A peine évanouie la carte postale évoquée plus haut, L’Homme fidèle commence par un réarrangement radical d’une figure fondamentale du cinéma français : la scène de rupture. Dans le couloir d’un appartement post-haussmannien, Marianne (Laetitia Casta) annonce à Abel (Louis Garrel) qu’elle est enceinte. Mais pas de lui. De son meilleur ami, Paul. Avec qui elle va se marier. Dans dix jours. Abel subit ce passage à tabac comme d’autres se prennent des tartes à la crème. Lui manque le maquillage du clown, et son impassibilité ne convainc pas tout à fait.

Charmant punching-ball

Une petite dizaine d’années plus tard, Paul meurt, dans son sommeil. Abel profite de ses funérailles pour renouer avec Marianne, qui ne se fait pas trop prier. Avec le défunt, elle a eu un fils, Joseph (Joseph Engel), un enfant au regard aussi clair qu’insondable qui affirme à Abel que sa mère a tué son père. Depuis le début du film (qui n’est pas si ancien que ça, on en est à peine au premier quart d’heure), une très jeune fille traîne dans les pourtours du cadre. Elle a désormais les traits de Lily-Rose Depp. Sœur du défunt Paul, Eve a toujours été amoureuse d’Abel et supporte mal, maintenant qu’elle est en âge de le séduire, de le voir retomber dans les bras de Marianne.

Louis Garrel (Abel) et Lily-Rose Depp (Eve) dans « L’Homme fidèle », de Louis Garrel. / SHANNA BESSON / WHY NOT / AD VITAM

Charmant punching-ball, notre héros oscille sous les coups de la suspicion enfantine de Joseph, de la libido dévorante d’Eve, de l’autorité inquiétante de Marianne.
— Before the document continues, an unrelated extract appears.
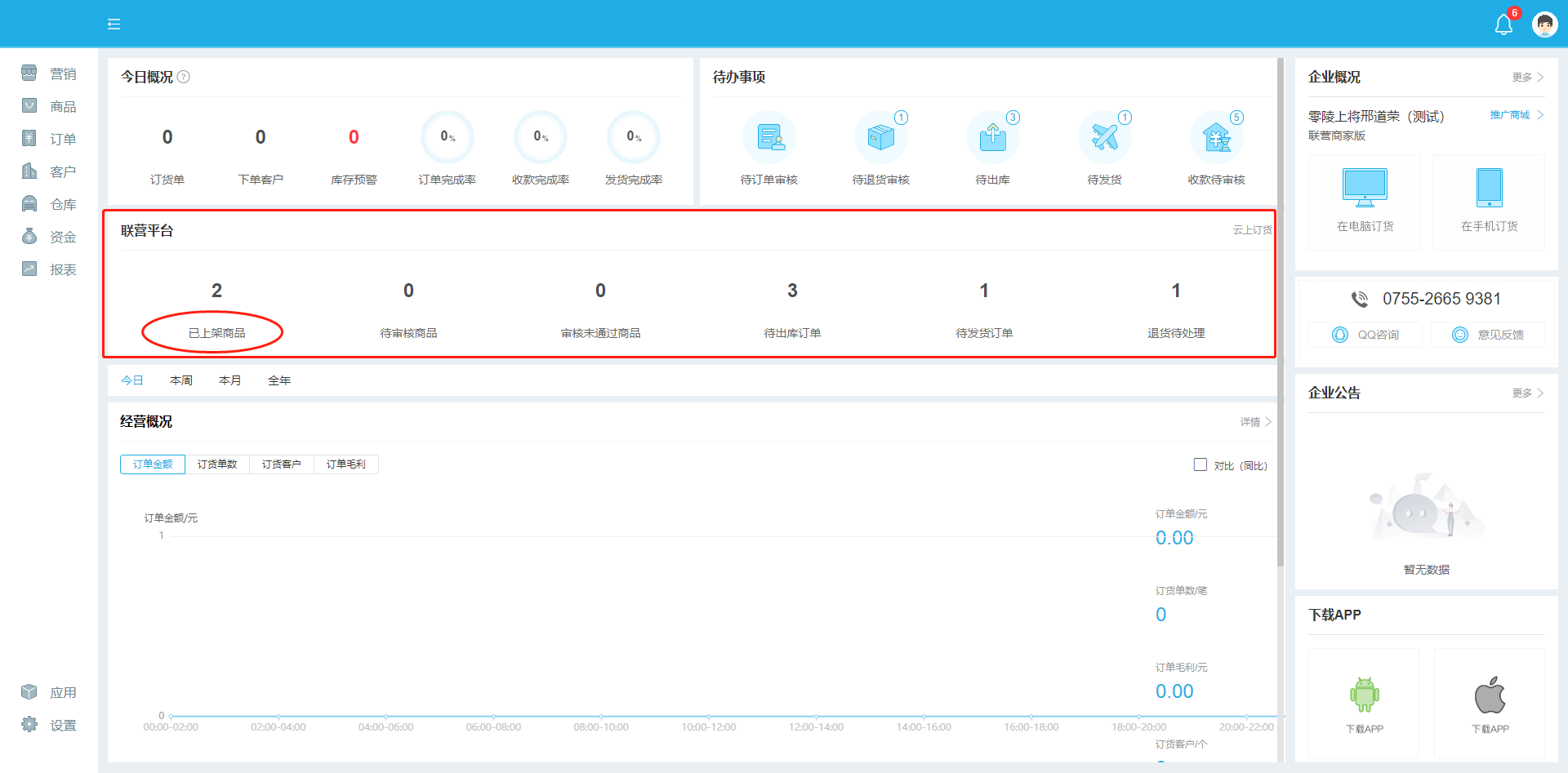Select the 订货单数 chart option
Screen dimensions: 1568x773
217,464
La mise en scène ultra-cursive de Louis Garrel ne laisse pas beaucoup de temps à la réflexion, sur le moment. Elle est assez énergique pour faire naître un léger malaise, qui infléchit la nature du film. Ce qui semblait relever à première vue du divertissement bien parisien, nourri de références cinéphiles (les voix off à la Truffaut, Casta filmée comme une héroïne hitchcockienne), se mue par moments en affrontement tragique.

Ce qui semblait relever à première vue du divertissement bien parisien, nourri de références cinéphiles, se mue par moments en affrontement tragique

Joseph, l’enfant à la parole dévastatrice, est le cousin d’un autre petit garçon issu de l’imagination de Jean-Claude Carrière, celui de Birth. Comme dans le film de Jonathan Glazer (2004, avec Nicole Kidman), il bouleverse les certitudes des adultes. Mais, là où le metteur en scène britannique mettait en mouvement une catastrophe qui engloutissait les personnages, le Français se contente d’esquisser des hypothèses : Marianne est-elle une divinité qui exige des sacrifices ou une femme qui apprend à surmonter son égoïsme ? Eve est-elle un charmant succube qui se débarrasse de ses proies ou une adolescente qui fait l’apprentissage des amours adultes ?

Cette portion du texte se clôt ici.